Quality Control of Multi-Component, Intact Pharmaceutical Tablets with Three Different Near-Infrared Apparatuses

Abstract

The purpose of this study was to develop a robust and versatile near infrared (NIR) analysis protocol for the quality control of intact tablets containing two active pharmaceutical ingredients, acetylsalicylic acid (ASA) and caffeine, as well as three excipients. Reference samples were prepared and a calibration model built for each apparatus. All components of the formulation were characterized by transmission measurements with NIR spectroscopy (NIRS). The study was performed with three different Fourier transform NIR apparatuses and chemometric models. Calibration was carried out by the partial least squares regression method and a pre-processing technique to optimize the efficiency of the models. High performance liquid chromatography was the reference method for obtaining active pharmaceutical ingredient concentration values used in model building. It also served as a reference for chemometric model validation. Eighteen samples were analyzed by chemometric modeling to predict each component's concentration. Four out of five ingredients were quantified precisely with the three chemometric models developed. ASA quantification uncertainty ranges were between 1.0 and 1.1%, and the average error was less than 5% for caffeine.

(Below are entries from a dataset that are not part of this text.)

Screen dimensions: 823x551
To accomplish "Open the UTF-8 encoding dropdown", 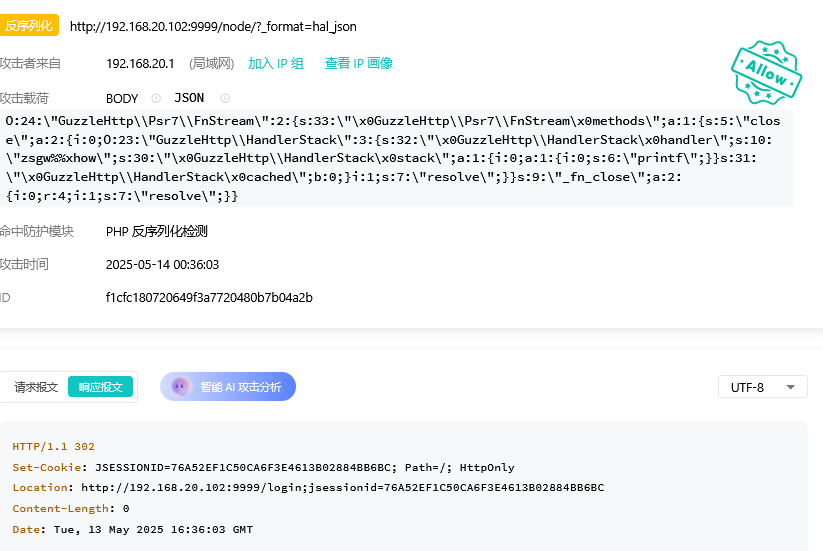I will [761, 387].
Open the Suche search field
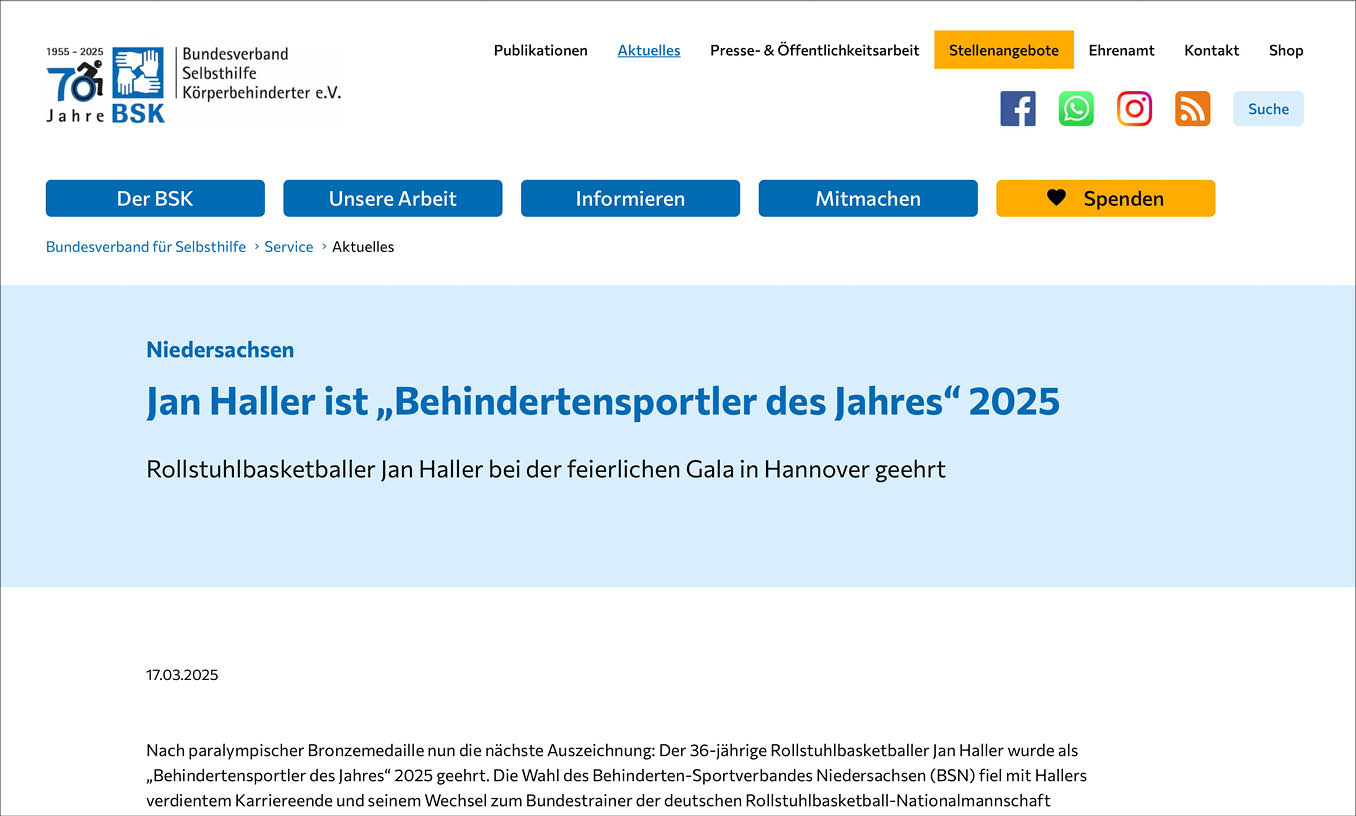 pyautogui.click(x=1268, y=108)
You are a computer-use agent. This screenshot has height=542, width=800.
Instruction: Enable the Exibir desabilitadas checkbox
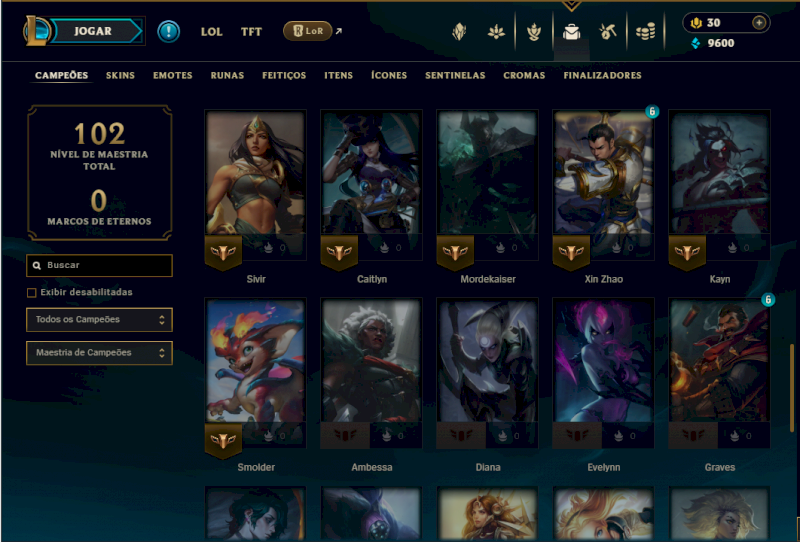point(32,292)
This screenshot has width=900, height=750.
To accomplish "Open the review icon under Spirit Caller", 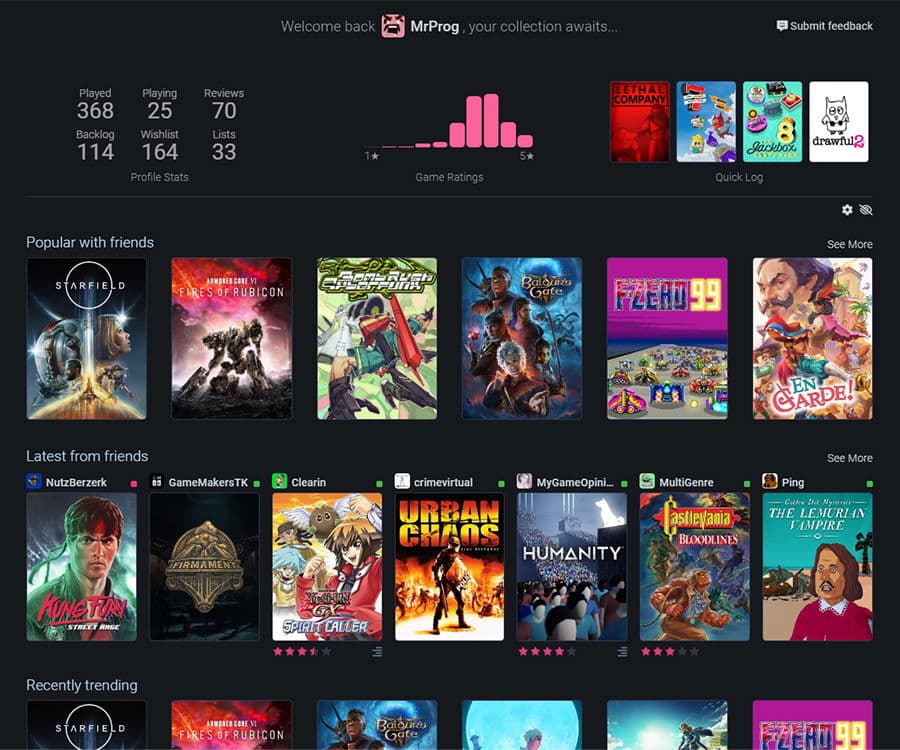I will [377, 651].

More than 99.9% of tablet content were analyzed and quantified. The results show that a versatile in-line or at-line NIRS method, with three different chemometric models built from three different acquisition apparatuses, can be developed without sample preparation for pharmaceutical tablet quality control of existing products.

Keywords:

• near-infrared spectroscopy (NIR)
• multivariate data analysis
• content uniformity
• process analytical technology (PAT)
• tablets

ACKNOWLEDGEMENTS

The authors are indebted to Wyeth Canada Inc. and the Natural Sciences and Engineering Research Council of Canada (NSERC) for funding related to this project. Special thanks are due to Anthony Grenier and Edward Lupu for their technical help, along with Ovid Da Silva for reviewing this manuscript. The Faculty of Graduate Studies of the Université de Montréal is gratefully acknowledged for providing additional financial support to the graduate studies of Antoine Cournoyer.